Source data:
-.-.-
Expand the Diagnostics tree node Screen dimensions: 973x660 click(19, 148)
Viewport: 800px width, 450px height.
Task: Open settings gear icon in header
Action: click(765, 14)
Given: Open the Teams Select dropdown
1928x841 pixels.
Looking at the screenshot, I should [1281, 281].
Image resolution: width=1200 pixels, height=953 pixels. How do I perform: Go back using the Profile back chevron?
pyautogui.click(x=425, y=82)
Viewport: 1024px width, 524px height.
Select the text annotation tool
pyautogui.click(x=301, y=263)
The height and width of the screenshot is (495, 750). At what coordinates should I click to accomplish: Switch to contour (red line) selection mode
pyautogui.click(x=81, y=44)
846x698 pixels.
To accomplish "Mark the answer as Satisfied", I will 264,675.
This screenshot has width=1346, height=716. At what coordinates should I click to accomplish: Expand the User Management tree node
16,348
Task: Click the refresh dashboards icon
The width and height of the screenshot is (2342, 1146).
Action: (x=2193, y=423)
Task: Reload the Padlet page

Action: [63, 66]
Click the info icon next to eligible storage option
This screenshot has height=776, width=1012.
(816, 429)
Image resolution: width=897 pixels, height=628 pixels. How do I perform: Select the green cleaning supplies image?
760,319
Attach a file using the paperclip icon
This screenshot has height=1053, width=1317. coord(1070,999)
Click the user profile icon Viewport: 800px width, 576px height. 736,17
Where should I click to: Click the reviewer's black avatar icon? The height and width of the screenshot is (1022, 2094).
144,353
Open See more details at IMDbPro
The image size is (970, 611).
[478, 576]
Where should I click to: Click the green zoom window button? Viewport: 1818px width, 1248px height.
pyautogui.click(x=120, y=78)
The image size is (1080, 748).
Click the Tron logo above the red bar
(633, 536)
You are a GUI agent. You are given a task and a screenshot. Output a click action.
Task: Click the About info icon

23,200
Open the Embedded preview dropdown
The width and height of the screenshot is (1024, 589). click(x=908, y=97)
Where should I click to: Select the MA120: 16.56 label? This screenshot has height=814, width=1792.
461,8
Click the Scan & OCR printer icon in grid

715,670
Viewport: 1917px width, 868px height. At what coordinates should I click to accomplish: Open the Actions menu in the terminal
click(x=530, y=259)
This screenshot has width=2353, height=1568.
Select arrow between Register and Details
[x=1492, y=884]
-.-.-
What you will do =
Without altering anything, print all of the data again.

Written solution =
Expand the Diagnostics tree node Screen dimensions: 973x660 click(19, 148)
Viewport: 800px width, 450px height.
Task: Open settings gear icon in header
Action: click(765, 14)
Given: Open the Teams Select dropdown
1928x841 pixels.
Looking at the screenshot, I should [1281, 281].
Image resolution: width=1200 pixels, height=953 pixels. How do I perform: Go back using the Profile back chevron?
pyautogui.click(x=425, y=82)
Viewport: 1024px width, 524px height.
Select the text annotation tool
pyautogui.click(x=301, y=263)
The height and width of the screenshot is (495, 750). At what coordinates should I click to accomplish: Switch to contour (red line) selection mode
pyautogui.click(x=81, y=44)
846x698 pixels.
To accomplish "Mark the answer as Satisfied", I will 264,675.
This screenshot has width=1346, height=716. At what coordinates should I click to accomplish: Expand the User Management tree node
16,348
Task: Click the refresh dashboards icon
The width and height of the screenshot is (2342, 1146).
Action: (x=2193, y=423)
Task: Reload the Padlet page

Action: [63, 66]
Click the info icon next to eligible storage option
This screenshot has height=776, width=1012.
(816, 429)
Image resolution: width=897 pixels, height=628 pixels. How do I perform: Select the green cleaning supplies image?
760,319
Attach a file using the paperclip icon
This screenshot has height=1053, width=1317. coord(1070,999)
Click the user profile icon Viewport: 800px width, 576px height. 736,17
Where should I click to: Click the reviewer's black avatar icon? The height and width of the screenshot is (1022, 2094).
144,353
Open See more details at IMDbPro
The image size is (970, 611).
[478, 576]
Where should I click to: Click the green zoom window button? Viewport: 1818px width, 1248px height.
pyautogui.click(x=120, y=78)
The image size is (1080, 748).
Click the Tron logo above the red bar
(633, 536)
You are a GUI agent. You are given a task and a screenshot. Output a click action.
Task: Click the About info icon

23,200
Open the Embedded preview dropdown
The width and height of the screenshot is (1024, 589). click(x=908, y=97)
Where should I click to: Select the MA120: 16.56 label? This screenshot has height=814, width=1792.
461,8
Click the Scan & OCR printer icon in grid

715,670
Viewport: 1917px width, 868px height. At what coordinates should I click to accomplish: Open the Actions menu in the terminal
click(x=530, y=259)
This screenshot has width=2353, height=1568.
Select arrow between Register and Details
[x=1492, y=884]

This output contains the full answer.